(TAREA 1)
Responde según el fragmento sobre Newman:
(a) Según Froude, ¿cuál era la cuestión central a la que todo daba luces?
(b) ¿Quién recopiló todo el trabajo de Newman después de su muerte?
(c) ¿Cómo definía Newman lo que motivó en gran medida su producción literaria?
(TAREA 2) Prosigue el fragmento sobre Newman a partir de su última oración.

(FRAGMENTO PARA LEER)
Su pasión por las humanidades derivaba de su asombro ante el misterio inefable del ser humano y de todo lo que de cualquier modo se relacionaba con este, y eso lo abría a todos los campos del saber. Un rasgo sorprendente de su persona era su amplia gama de intereses; su mente ágil e inquieta se caracterizaba por su incansable búsqueda de la verdad —la que duraría toda su vida—. Con el fin de encontrar respuestas, exploró en todos los ámbitos del saber. Era reconocido como un “ávido lector de todos los temas, desde la historia y teología a las ciencias y lógica formal”22, lo que explica su familiaridad con casi cualquier materia de estudio. Su gran amigo Froude constata que:

la mente de Newman era universal. Se interesaba en todo lo que ocurría en las ciencias, en la política o en la literatura. Nada era demasiado grande o demasiado trivial para él en cuanto todo daba luces a la cuestión central: qué era realmente el Hombre y cuál era su destino23.

De esto dan cuenta sus escritos, salpicados de numerosas y variadas referencias de autores de obras literarias, ideologías, ciencias e inventos de todos los tiempos y lugares. Resultado de su amplio rango de intereses, no es sorprendente entonces que sea considerado uno de los pensadores más versátiles de su era: teólogo, filósofo, educador, historiador, traductor, ensayista, poeta, músico, entre otros. Pese a eso, él desestimaba cualquier crédito o título que se le otorgara. El Oratoriano Henry Tristam, que recopiló todo su trabajo después de su muerte, destaca este rasgo de su personalidad:

No se consideraba ni teólogo ni filósofo, ni historiador, ni escritor, ni poeta. Renegaba de su condición sobre cualquiera de lo que él denominaba estos “cinco grandes nombres”. Desde algún punto de vista tenemos que agradecerle que no haya perseguido una sola

de estas líneas de estudio, puesto que, si se hubiera especializado en una de ellas, la literatura inglesa hubiera sido más pobre24.

Su genialidad se ve reflejada en su riqueza literaria, cuya notabilidad radica tanto en el contenido como en el estilo. Dada la diversidad de géneros que abarcó, se le puede encajar cómodamente en una variedad de temas y estilos. Como en el caso de todo literato, sus escritos difícilmente se comprenden al margen de su historia personal. Newman comenzó a escribir desde muy joven y su obra debe ser interpretada desde su experiencia de la búsqueda de la verdad.

Aparte de unas pocas composiciones que escribió como un solo manuscrito (con la excepción de Gain and Loss, Calista, The Dream of Gerontious, The Grammar of Assent), su obra se compone mayoritariamente de compilaciones de discursos, artículos, cartas, sermones, poesías, que fueron publicadas después como unidad. Pero desgraciadamente la producción literaria por el placer de escribir no fue la tónica en su vida como escritor. Su producción literaria fue en gran medida motivada por lo que él definía como una “llamada a escribir”: esto es movido por una provocación externa que lo impulsara a hacerlo. En su diario anota: “Rara vez he escrito por el placer de hacerlo, como hubiese querido. Envidio a quienes han podido seguir su línea de interés, como tantos escritores y poetas lo hacen hoy”25. Estas motivaciones frecuentemente fueron a causa de las circunstancias del momento, compromisos ineludibles o deberes que recaían sobre él. Pero ciertamente mucho de su trabajo intelectual nació de su inquebrantable defensa de la verdad. Como se mencionó en la biografía, a menudo sus escritos surgieron de la necesidad de defender cuestiones filosóficas o teológicas e incluso respuestas a ataques personales o falsas acusaciones a cuyas réplicas les debemos algunas de sus obras más prominentes.

(DATOS PROPORCIONADOS)
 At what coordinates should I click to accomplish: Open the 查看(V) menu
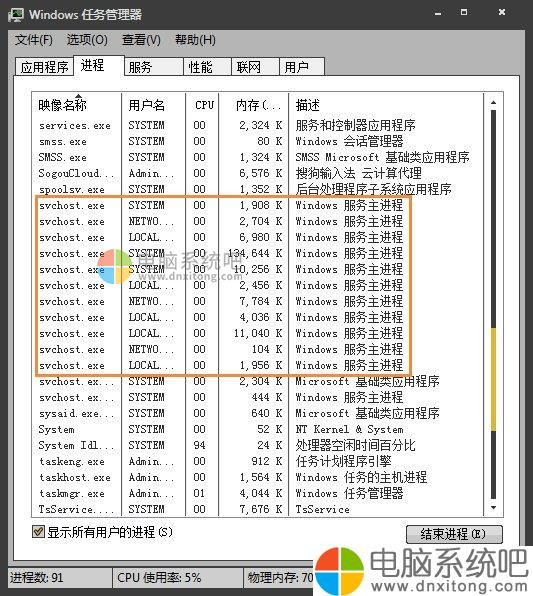[x=141, y=40]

(RESPUESTA 1)
(a) Qué era realmente el Hombre y cuál era su destino.
(b) El Oratoriano Henry Tristam.
(c) Como una "llamada a escribir", es decir, una provocación externa que lo impulsara a hacerlo.

(RESPUESTA 2)
Durante su vida, dialogó básicamente con todas las corrientes de pensamiento y manifestaciones ideológicas que dominaban el ambiente intelectual. Esta dimensión filosófica cultural de sus días se trasluce en toda su obra, a la que en ocasiones alude de manera implícita, mientras que en otras hace referencia directa a esas materias, en especial cuando trató de defender cuestiones de mayor envergadura levantando la voz ante las ideologías relativistas sostenidas sobre premisas erróneas o basadas en nociones reduccionistas del ser humano. Gran parte de su actividad en este sentido se llevó a cabo por medio de folletos o boletines —como lo fueron los tractos del Movimiento de Oxford que Newman encabezó— cartas y editoriales en diarios y revistas.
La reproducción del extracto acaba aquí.